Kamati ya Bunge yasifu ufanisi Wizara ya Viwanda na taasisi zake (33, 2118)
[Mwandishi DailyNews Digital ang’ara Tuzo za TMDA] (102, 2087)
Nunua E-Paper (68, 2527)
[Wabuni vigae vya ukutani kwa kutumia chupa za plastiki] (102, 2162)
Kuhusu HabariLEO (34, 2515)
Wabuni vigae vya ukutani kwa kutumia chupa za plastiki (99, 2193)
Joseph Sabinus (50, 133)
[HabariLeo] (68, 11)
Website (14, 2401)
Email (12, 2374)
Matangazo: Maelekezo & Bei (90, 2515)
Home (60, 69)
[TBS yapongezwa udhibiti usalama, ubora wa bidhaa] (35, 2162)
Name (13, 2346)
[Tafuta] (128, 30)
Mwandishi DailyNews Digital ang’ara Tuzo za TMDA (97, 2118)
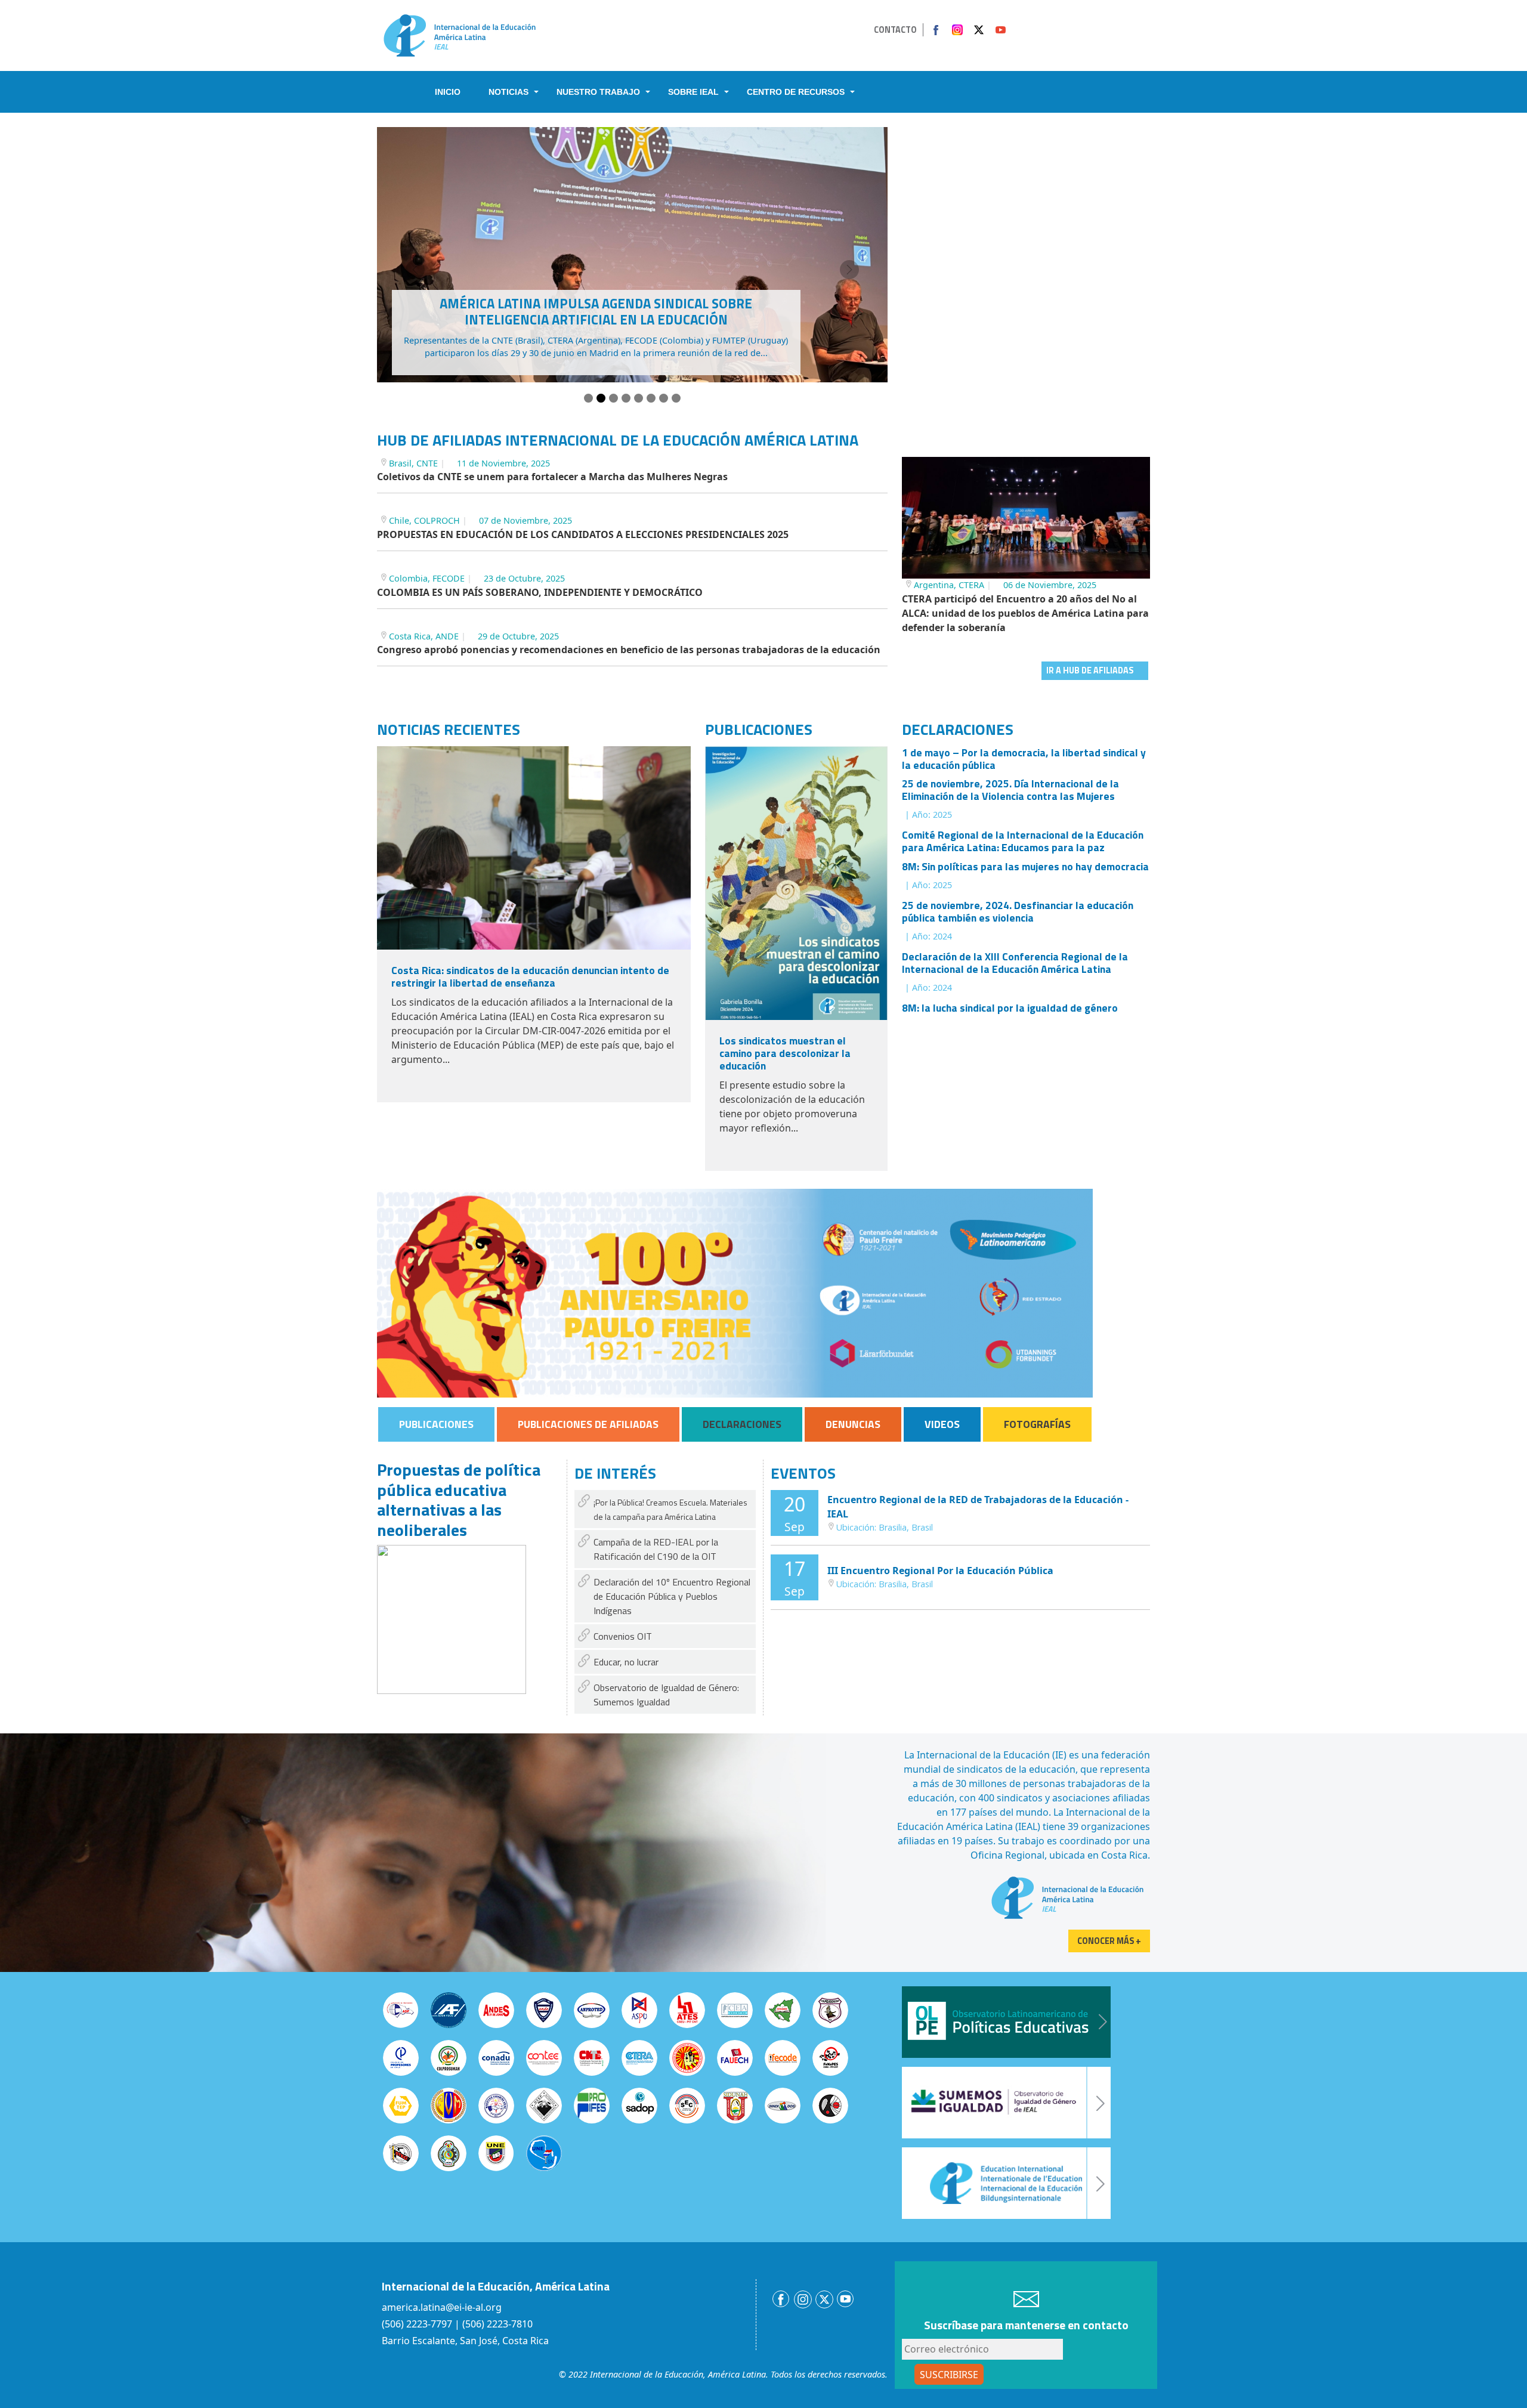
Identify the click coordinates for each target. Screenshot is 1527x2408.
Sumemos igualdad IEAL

* * *

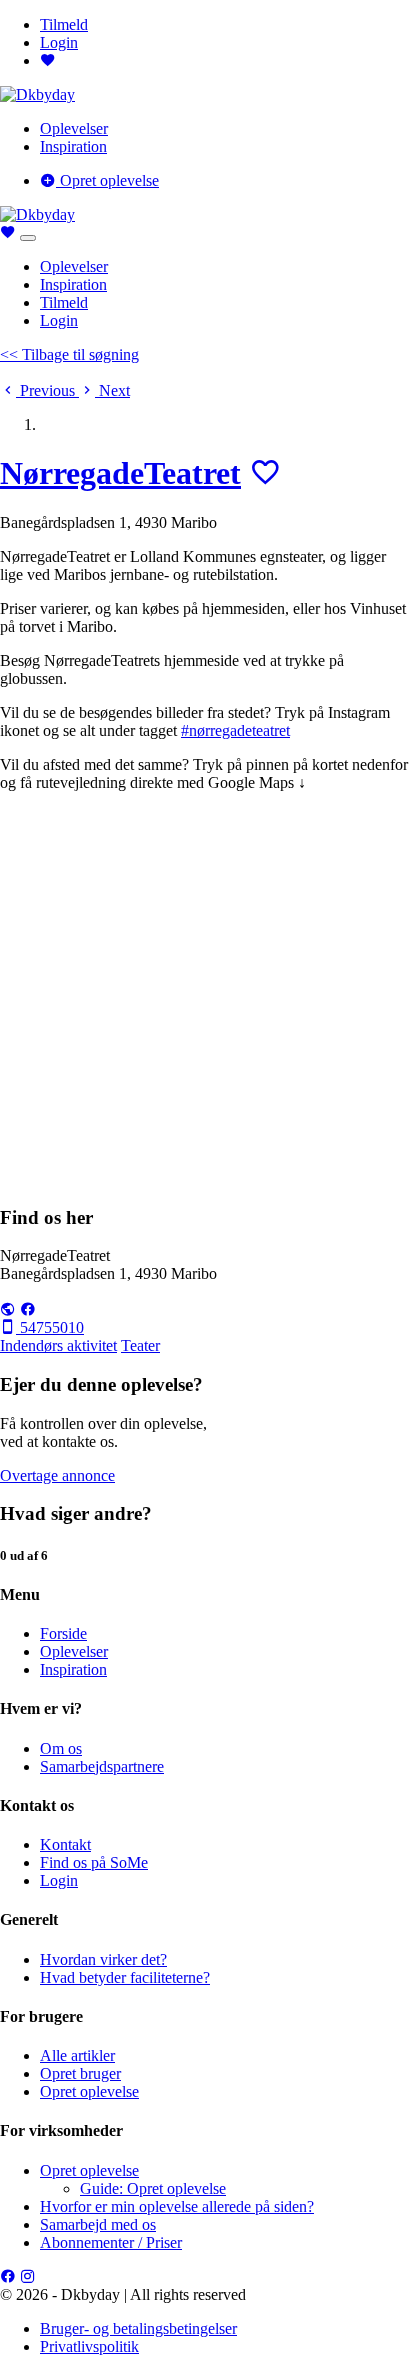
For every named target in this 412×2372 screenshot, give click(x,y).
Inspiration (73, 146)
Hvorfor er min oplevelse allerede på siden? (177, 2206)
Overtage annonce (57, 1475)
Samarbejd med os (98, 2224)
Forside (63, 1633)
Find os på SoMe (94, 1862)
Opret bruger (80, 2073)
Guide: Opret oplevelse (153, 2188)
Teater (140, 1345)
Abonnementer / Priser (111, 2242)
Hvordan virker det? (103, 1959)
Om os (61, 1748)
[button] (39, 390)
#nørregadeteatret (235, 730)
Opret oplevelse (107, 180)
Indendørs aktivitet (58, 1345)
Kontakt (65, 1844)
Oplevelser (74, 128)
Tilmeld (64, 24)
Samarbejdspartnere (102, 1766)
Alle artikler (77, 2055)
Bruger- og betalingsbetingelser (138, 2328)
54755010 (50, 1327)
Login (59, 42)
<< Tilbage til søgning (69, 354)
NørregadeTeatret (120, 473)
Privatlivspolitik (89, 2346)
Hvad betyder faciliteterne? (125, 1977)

* [Work order]: In the entries above, some lines hold the string "Digital". Copy each of them.

* [Solution to this problem]:
[Mwandishi DailyNews Digital ang’ara Tuzo za TMDA] (102, 2087)
Mwandishi DailyNews Digital ang’ara Tuzo za TMDA (97, 2118)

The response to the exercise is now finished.